• Task to complete: Working from the records below, return word for word the line that contains "The image size" and each line after it, ending with the last. Skip all pictures.

───── Entries supplied

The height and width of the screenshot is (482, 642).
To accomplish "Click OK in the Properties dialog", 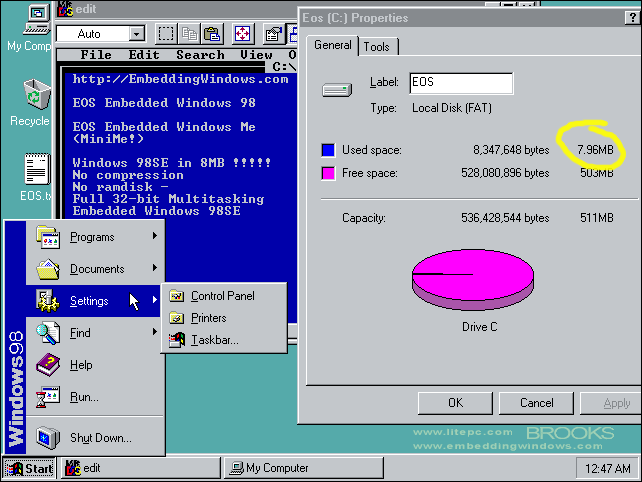I will pos(455,403).
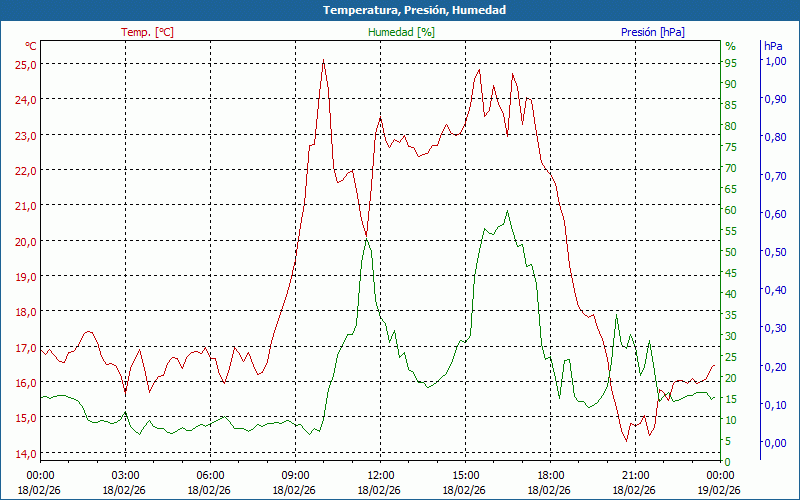Select the red Temp. [°C] legend label
Viewport: 800px width, 500px height.
tap(147, 32)

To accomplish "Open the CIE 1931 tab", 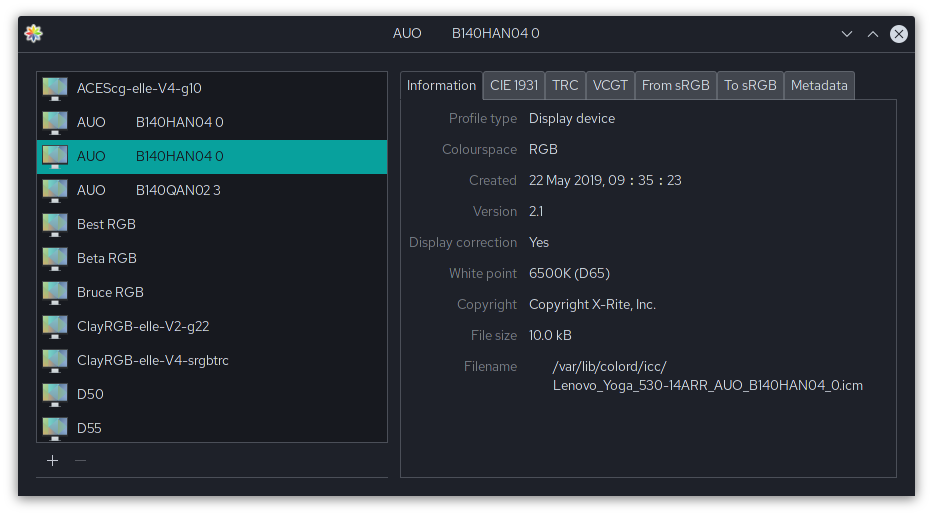I will click(514, 86).
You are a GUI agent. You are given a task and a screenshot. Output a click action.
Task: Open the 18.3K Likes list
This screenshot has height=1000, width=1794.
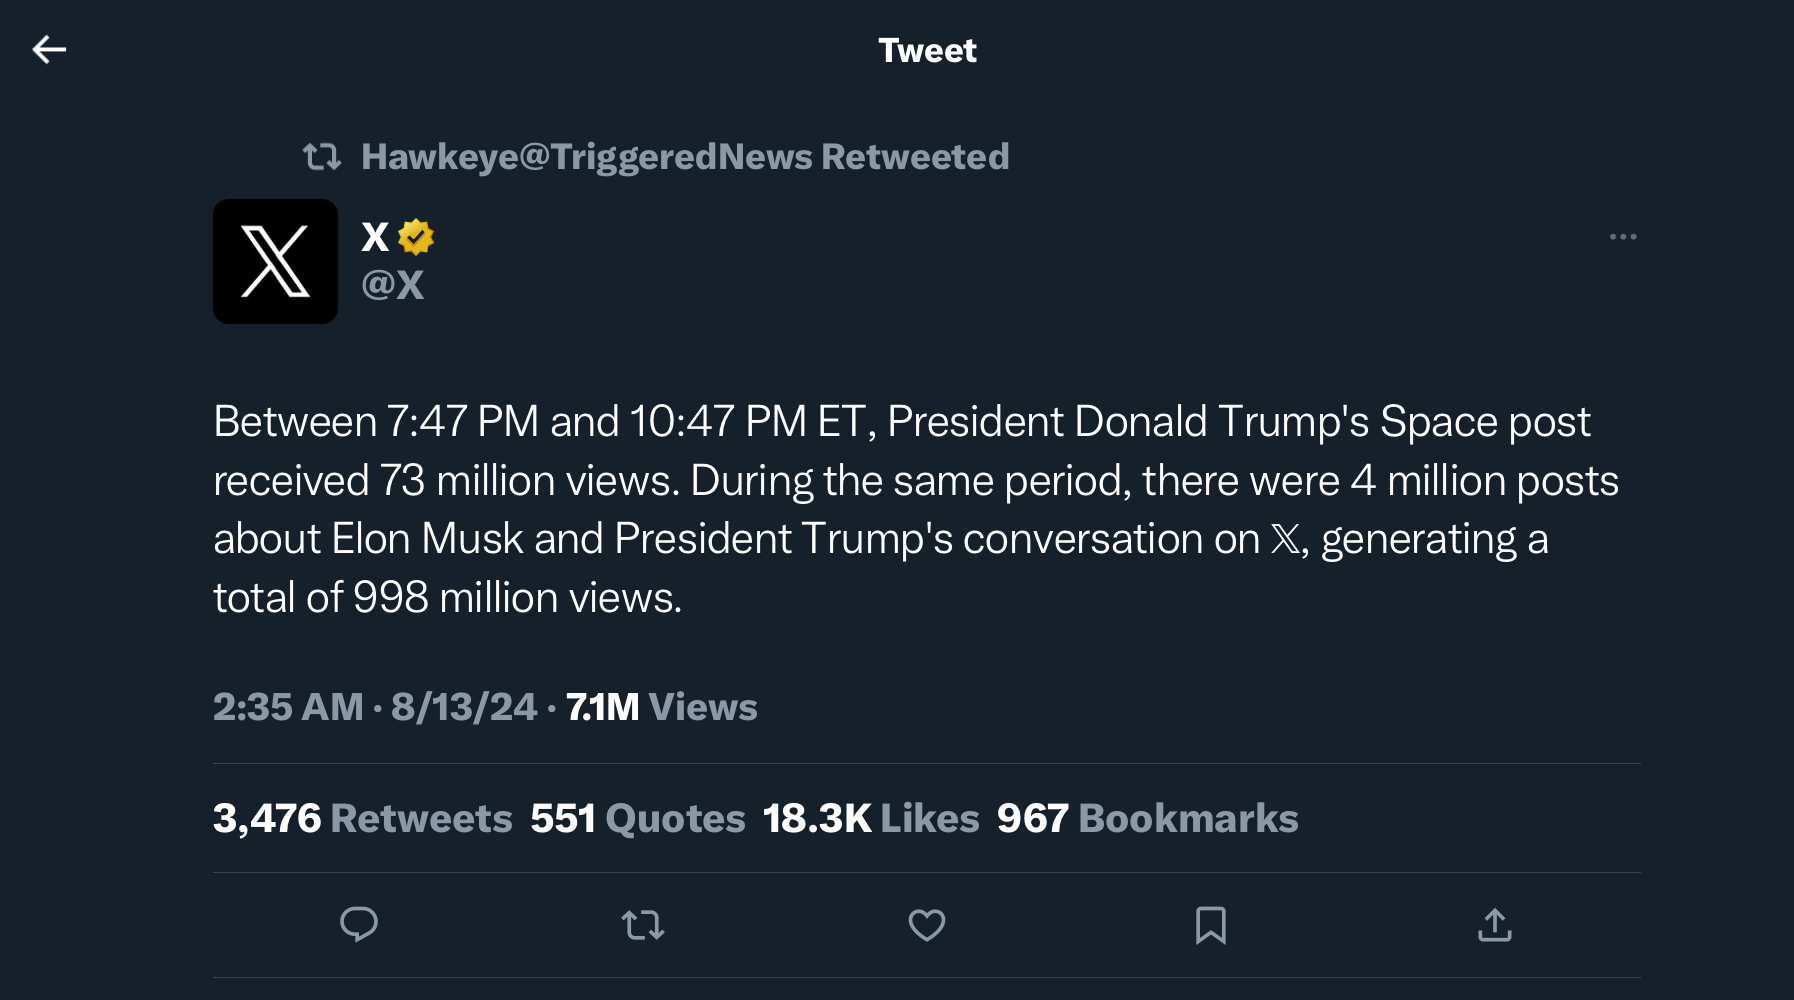coord(871,818)
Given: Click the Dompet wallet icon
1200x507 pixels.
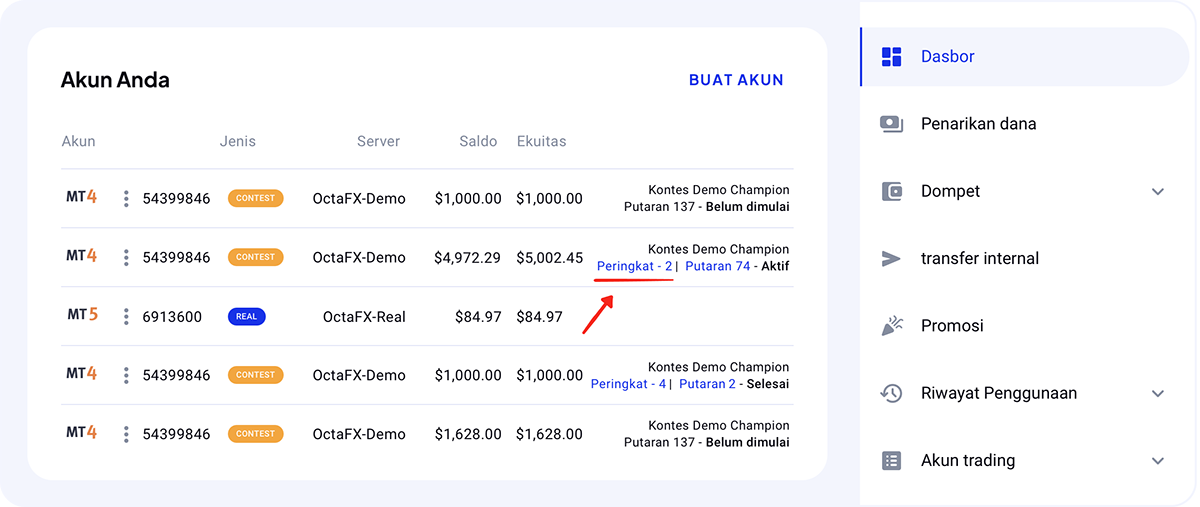Looking at the screenshot, I should click(891, 191).
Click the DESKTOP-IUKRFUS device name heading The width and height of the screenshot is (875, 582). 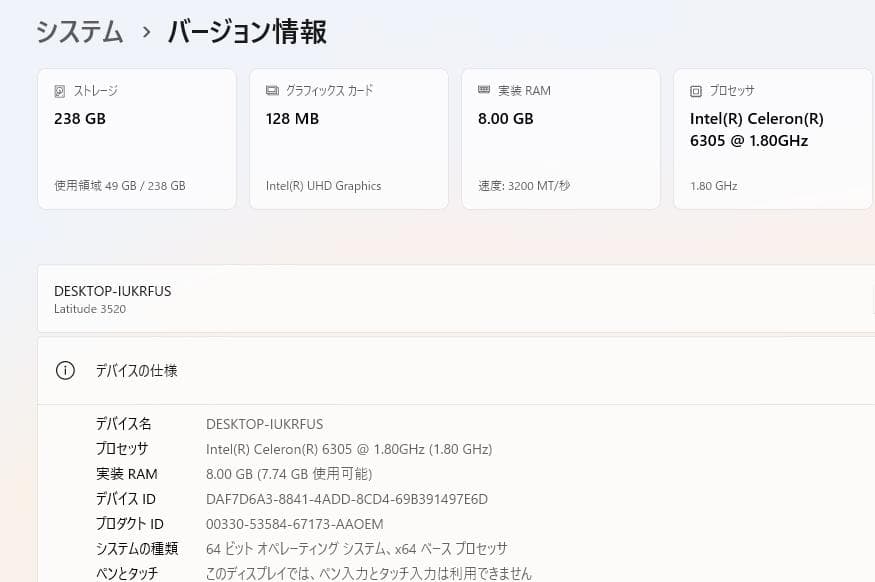[112, 291]
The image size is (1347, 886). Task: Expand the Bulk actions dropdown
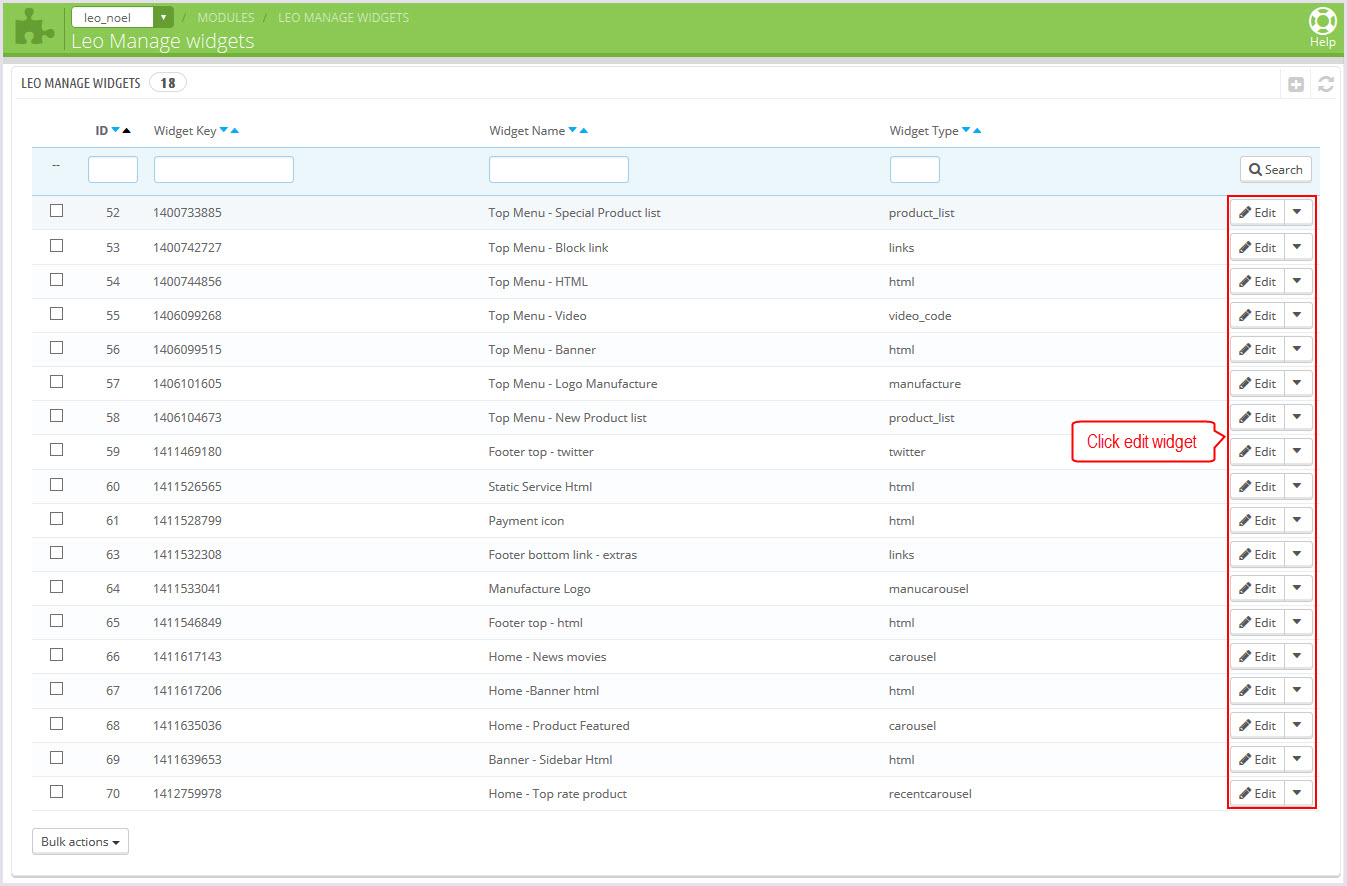pos(80,842)
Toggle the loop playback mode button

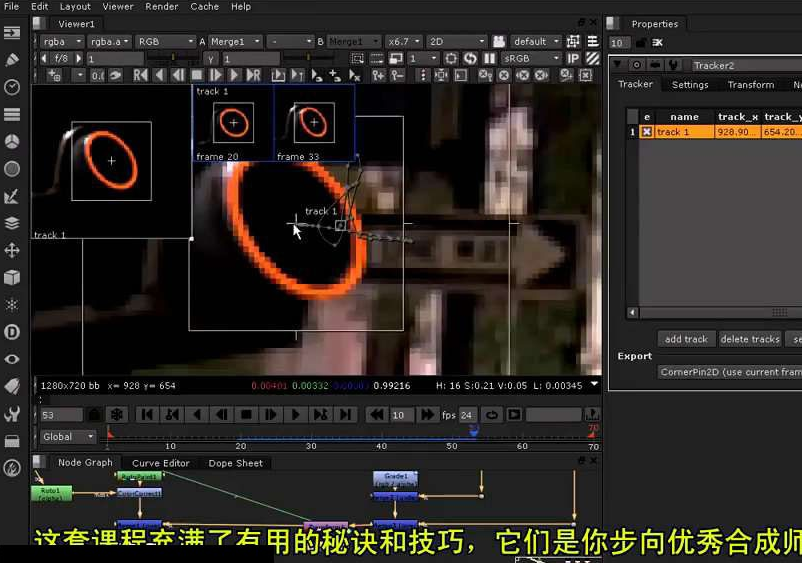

──────────

• Solution to the exercise:
The image size is (1347, 886). Task: Expand the Bulk actions dropdown
pos(80,842)
Toggle the loop playback mode button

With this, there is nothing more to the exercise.